- TRY IT -
Check every line of the entries below for the word "pyautogui", and copy the ones that have it.

§ §

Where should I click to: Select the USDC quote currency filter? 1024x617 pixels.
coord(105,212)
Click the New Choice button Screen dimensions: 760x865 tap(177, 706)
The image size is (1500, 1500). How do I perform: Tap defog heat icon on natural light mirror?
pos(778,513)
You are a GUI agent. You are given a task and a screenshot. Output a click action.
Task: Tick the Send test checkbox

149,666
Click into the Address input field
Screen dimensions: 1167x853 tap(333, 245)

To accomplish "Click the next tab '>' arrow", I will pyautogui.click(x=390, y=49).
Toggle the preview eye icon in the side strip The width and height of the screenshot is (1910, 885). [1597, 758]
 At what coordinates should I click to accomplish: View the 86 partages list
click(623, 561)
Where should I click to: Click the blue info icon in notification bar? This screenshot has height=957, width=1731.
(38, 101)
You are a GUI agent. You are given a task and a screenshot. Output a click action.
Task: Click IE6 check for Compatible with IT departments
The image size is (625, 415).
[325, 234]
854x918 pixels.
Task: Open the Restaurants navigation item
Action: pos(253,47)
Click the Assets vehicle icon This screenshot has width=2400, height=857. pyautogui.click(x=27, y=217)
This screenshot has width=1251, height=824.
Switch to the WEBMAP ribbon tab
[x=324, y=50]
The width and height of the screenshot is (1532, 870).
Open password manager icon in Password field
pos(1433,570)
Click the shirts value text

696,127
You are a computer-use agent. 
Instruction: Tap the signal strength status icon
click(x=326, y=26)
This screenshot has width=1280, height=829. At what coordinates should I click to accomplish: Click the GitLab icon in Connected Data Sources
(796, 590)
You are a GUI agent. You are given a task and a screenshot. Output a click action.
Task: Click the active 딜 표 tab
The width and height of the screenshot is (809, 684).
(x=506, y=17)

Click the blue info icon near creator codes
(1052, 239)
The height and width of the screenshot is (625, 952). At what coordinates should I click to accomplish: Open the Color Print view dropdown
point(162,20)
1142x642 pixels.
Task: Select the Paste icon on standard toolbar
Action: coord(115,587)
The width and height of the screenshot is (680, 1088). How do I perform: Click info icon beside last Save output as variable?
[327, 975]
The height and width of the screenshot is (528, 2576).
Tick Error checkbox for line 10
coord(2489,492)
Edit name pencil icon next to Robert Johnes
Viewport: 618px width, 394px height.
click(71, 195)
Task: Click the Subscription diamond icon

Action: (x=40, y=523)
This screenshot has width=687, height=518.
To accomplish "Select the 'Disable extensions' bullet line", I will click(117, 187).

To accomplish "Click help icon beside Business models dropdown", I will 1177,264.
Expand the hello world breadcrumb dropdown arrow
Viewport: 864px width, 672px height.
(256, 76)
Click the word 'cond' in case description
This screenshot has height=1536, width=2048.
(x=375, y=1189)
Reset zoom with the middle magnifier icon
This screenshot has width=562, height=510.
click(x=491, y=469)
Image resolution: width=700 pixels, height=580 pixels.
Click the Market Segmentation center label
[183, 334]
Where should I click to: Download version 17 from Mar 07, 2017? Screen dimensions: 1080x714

§ §

- THE ANSWER -
To accomplish "Click the next tab '>' arrow", I will pyautogui.click(x=390, y=49).
Click the Assets vehicle icon This screenshot has width=2400, height=857. pyautogui.click(x=27, y=217)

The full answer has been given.